======== Data provided ========

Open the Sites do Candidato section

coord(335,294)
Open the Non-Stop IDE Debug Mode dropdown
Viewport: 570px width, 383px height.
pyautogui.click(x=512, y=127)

========

◆ What you will do
Each line above must be retyped exactly in the response.

◆ Task output
Open the Sites do Candidato section

coord(335,294)
Open the Non-Stop IDE Debug Mode dropdown
Viewport: 570px width, 383px height.
pyautogui.click(x=512, y=127)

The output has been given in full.